American Christianity is not well, and there's evidence to indicate that its condition is more critical than most realize — or at least want to admit.

Pollsters — most notably evangelical George Barna — have reported repeatedly that they can find little measurable difference between the moral behavior of churchgoers and the rest of American society. Barna has found that born-again Christians are more likely to divorce (an act strongly condemned by Jesus) than atheists and agnostics, and are more likely to be racist than other Americans.

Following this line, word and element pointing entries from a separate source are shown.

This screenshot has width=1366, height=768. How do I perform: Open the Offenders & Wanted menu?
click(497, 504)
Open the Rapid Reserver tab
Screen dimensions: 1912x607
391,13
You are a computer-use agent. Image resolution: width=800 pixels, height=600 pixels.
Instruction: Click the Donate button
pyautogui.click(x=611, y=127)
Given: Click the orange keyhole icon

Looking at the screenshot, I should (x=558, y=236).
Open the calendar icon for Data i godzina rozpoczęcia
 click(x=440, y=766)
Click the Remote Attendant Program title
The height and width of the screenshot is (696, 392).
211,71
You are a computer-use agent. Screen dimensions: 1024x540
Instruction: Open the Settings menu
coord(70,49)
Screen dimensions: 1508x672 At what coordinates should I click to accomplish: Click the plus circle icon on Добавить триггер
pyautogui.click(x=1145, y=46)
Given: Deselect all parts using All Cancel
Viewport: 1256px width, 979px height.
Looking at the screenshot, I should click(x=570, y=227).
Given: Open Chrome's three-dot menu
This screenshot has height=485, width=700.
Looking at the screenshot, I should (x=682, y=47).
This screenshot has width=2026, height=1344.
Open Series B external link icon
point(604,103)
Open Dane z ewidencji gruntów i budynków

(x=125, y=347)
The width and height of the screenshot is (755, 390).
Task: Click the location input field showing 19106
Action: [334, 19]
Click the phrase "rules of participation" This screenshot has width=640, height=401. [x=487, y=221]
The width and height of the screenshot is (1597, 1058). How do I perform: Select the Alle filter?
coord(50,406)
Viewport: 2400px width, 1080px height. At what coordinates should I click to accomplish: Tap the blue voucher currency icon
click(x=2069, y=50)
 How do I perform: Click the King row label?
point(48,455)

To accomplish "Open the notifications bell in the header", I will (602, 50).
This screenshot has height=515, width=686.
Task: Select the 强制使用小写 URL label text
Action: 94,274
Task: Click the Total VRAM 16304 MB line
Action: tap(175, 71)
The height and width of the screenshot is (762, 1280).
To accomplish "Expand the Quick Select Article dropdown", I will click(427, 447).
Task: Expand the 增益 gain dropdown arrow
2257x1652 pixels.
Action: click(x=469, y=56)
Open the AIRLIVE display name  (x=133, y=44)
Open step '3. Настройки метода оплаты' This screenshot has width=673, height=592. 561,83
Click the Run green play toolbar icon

And while evangelical adolescents overwhelmingly say they believe in abstaining from premarital sex, they are more likely to be sexually active — and at an earlier age — than peers who are mainline Protestants, Mormons or Jews, according to University of Texas researcher Mark Regnerus.

On the bright side, Barna's surveys show evangelicals (defined by Barna as a subset of born-again Christians, which he sees as a broader group with more flexible beliefs) do pledge far more money to charity, though 76% of them fail to give 10% of their income to the church as prescribed by their faith. Various studies show American Christians as a whole give away a miserly 3% or so of their income to the church or charity.

"Every day, the church is becoming more like the world it allegedly seeks to change," Barna has said.

Barna isn't the only worried evangelical. Christian activist Ronald J. Sider writes in his book, "The Scandal of the Evangelical Conscience": "By their daily activity, most 'Christians' regularly commit treason. With their mouths they claim that Jesus is their Lord, but with their actions they demonstrate their allegiance to money, sex, and personal self-fulfillment."

How to explain the Grand Canyon-sized gap between principles outlined in the Gospels and the behavior of believers? Christians typically, and rather lamely, respond that shortcomings of the followers of Jesus are simply evidence of man's inherent sinfulness.

But if one adheres to the principle of Occam's razor — that the simplest explanation is the most likely — there is another, more unsettling conclusion: that many people who call themselves Christian don't really believe, deep down, in the tenets of their faith. In other words, their actions reveal their true beliefs.

That might explain why Roman Catholic bishops leave predator priests in ministry to prey on more unsuspecting children. Or why churches on Sunday mornings are said to be the most segregated places in America. It also would explain why most Catholic women use birth control even though the practice is considered a mortal sin.

Culturally, America is still a Christian nation. The majority of us still attend church at least occasionally, celebrate Christmas and Easter, and pepper our conversations with "God bless you" and "I'll be praying for you."

But judging by the behavior of most Christians, they've become secularists. And the sea of hypocrisy between Christian beliefs and actions is driving Americans away from the institutional church in record numbers.

Some, such as Anne Rice, are continuing their spiritual journey on their own, unable to reconcile the Gospel message with religious institutions covered with man's dirty fingerprints. Others have stopped believing in God. Those with awareness who remain Christians are scrambling to find ways, like St. Francis of Assisi, to rebuild God's church.

But remember, St. Francis offered a radical example during a time when the institutional church had grown corrupt and flabby. He was a wealthy young man who took a vow of poverty and devoted himself to the poor. His motto: "Preach the Gospel at all times — and when necessary use words."

A well-informed hunch says American Christians aren't ready for the kind of reformation that will realign their actions with biblical mandates. And in the meantime, the exodus from the church will continue.

William Lobdell, a former Times staff writer, is the author of "Losing My Religion: How I Lost My Faith Reporting on Religion in America — and Found Unexpected Peace."